Positive perception of self- and peer-assessment is probably due to the suggestion that medical students know that they will work in health teams after graduation, in which assessing self, peer, and subordinates is important to the functioning of teams.

Conclusion

Based on the importance and merits of self- and peer-assessment, they are positively perceived by nearly all the students in our sample, either those who do or those who don’t do them. This provides a good ground for implementing and monitoring a sound strategy for self- and peer-assessment, based on pre-determined criteria, at FOM-KAU.
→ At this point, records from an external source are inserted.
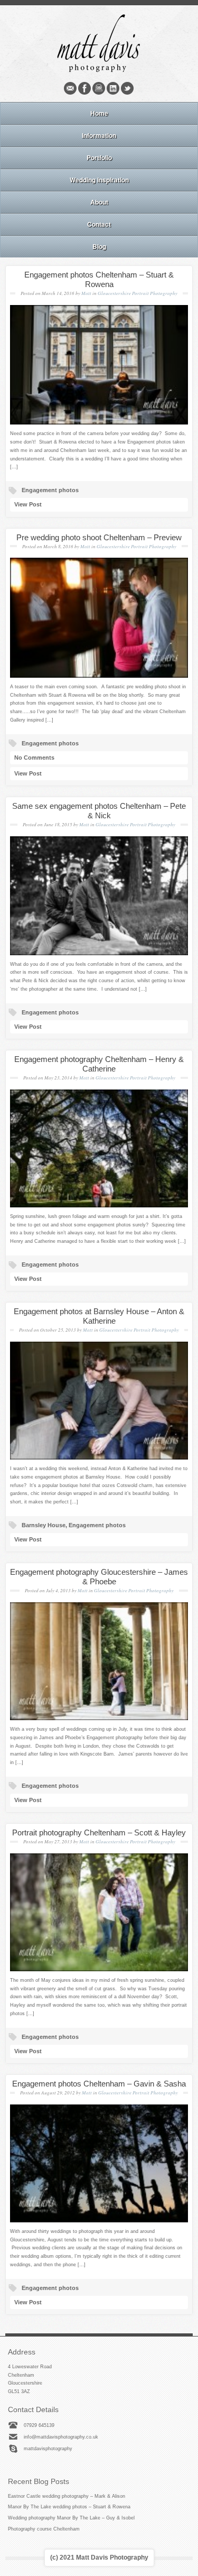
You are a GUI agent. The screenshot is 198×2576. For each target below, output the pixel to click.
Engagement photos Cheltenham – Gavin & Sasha (99, 2083)
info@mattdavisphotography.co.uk (61, 2437)
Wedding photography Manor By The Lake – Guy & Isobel (71, 2517)
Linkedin (113, 88)
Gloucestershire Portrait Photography (137, 293)
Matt (86, 293)
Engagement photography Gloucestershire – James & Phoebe (99, 1576)
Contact (99, 224)
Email (70, 88)
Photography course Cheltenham (44, 2529)
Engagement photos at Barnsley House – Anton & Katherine (99, 1316)
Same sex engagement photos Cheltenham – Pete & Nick (99, 810)
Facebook (84, 88)
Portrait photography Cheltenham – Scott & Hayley (99, 1832)
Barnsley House (43, 1525)
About (99, 202)
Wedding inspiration (99, 179)
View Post (28, 504)
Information (99, 135)
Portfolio (99, 157)
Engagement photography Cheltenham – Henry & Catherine (99, 1064)
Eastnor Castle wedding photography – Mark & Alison (66, 2496)
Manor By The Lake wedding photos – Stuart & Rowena (69, 2506)
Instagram (98, 88)
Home (99, 113)
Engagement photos (50, 490)
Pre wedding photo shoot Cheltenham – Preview (99, 537)
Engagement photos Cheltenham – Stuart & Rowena (99, 279)
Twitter (127, 88)
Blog (99, 246)
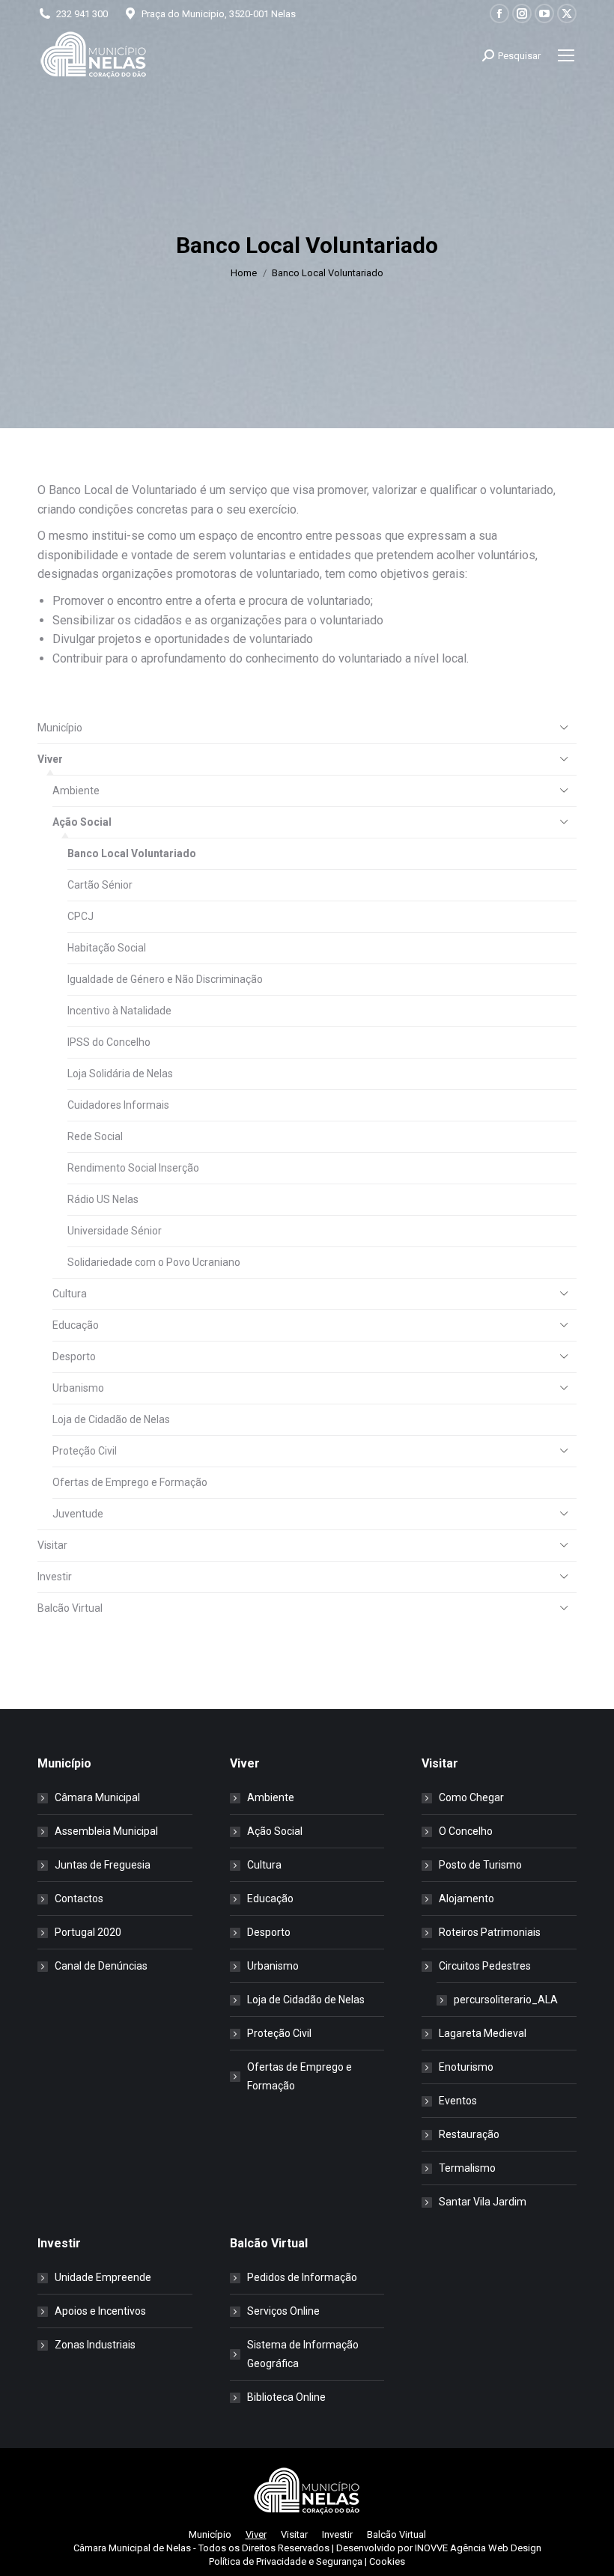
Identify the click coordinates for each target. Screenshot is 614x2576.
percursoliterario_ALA (506, 2000)
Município (59, 728)
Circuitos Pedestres (485, 1966)
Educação (75, 1325)
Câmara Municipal (97, 1797)
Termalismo (467, 2168)
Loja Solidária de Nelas (120, 1074)
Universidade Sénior (114, 1231)
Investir (54, 1577)
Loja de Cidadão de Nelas (111, 1419)
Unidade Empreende (103, 2277)
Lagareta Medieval (482, 2033)
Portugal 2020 (88, 1932)
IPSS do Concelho (109, 1042)
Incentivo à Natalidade (119, 1011)
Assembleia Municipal (106, 1831)
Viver (50, 759)
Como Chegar (471, 1797)
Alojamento (466, 1898)
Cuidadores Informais (118, 1105)
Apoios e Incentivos (100, 2311)
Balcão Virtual (70, 1608)
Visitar (52, 1545)
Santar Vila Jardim (482, 2202)
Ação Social (82, 822)
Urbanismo (78, 1388)
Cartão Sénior (100, 885)
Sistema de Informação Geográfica (303, 2354)
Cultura (69, 1294)
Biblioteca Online (286, 2397)
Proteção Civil (84, 1451)
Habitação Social (106, 948)
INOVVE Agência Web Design (478, 2548)
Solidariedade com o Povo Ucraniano (153, 1262)
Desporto (74, 1356)
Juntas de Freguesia (103, 1865)
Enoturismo (466, 2067)
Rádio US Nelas (103, 1199)
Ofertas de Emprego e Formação (129, 1482)
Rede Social (95, 1136)
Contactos (79, 1898)
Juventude (77, 1514)
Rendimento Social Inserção (133, 1168)
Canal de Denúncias (101, 1966)
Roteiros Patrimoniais (490, 1932)
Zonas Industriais (95, 2345)
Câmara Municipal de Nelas (132, 2548)
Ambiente (76, 791)
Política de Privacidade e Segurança (285, 2561)
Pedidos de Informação (302, 2277)
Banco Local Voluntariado (131, 853)
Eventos (458, 2101)
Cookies (387, 2561)
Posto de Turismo (480, 1865)
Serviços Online (283, 2311)
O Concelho (466, 1831)
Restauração (469, 2134)
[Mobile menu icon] (566, 55)
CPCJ (80, 916)
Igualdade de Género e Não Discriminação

More attention should be paid by the FOM-KAU administration, and those responsible for the PBL program, to self- and peer-assessment as important skills that are not only related to PBL but also reflected on all the activities of medical students and health professions graduates.

Awareness of the tutors about the importance of self- and peer-assessment should be raised so they become keen to apply them with their PBL groups.

Acknowledgements

We would like to acknowledge the support of the administration of the Faculty of Medicine, King Abdulaziz University for facilitating our work. Special thanks to the 3rd year medical students who participated in the research.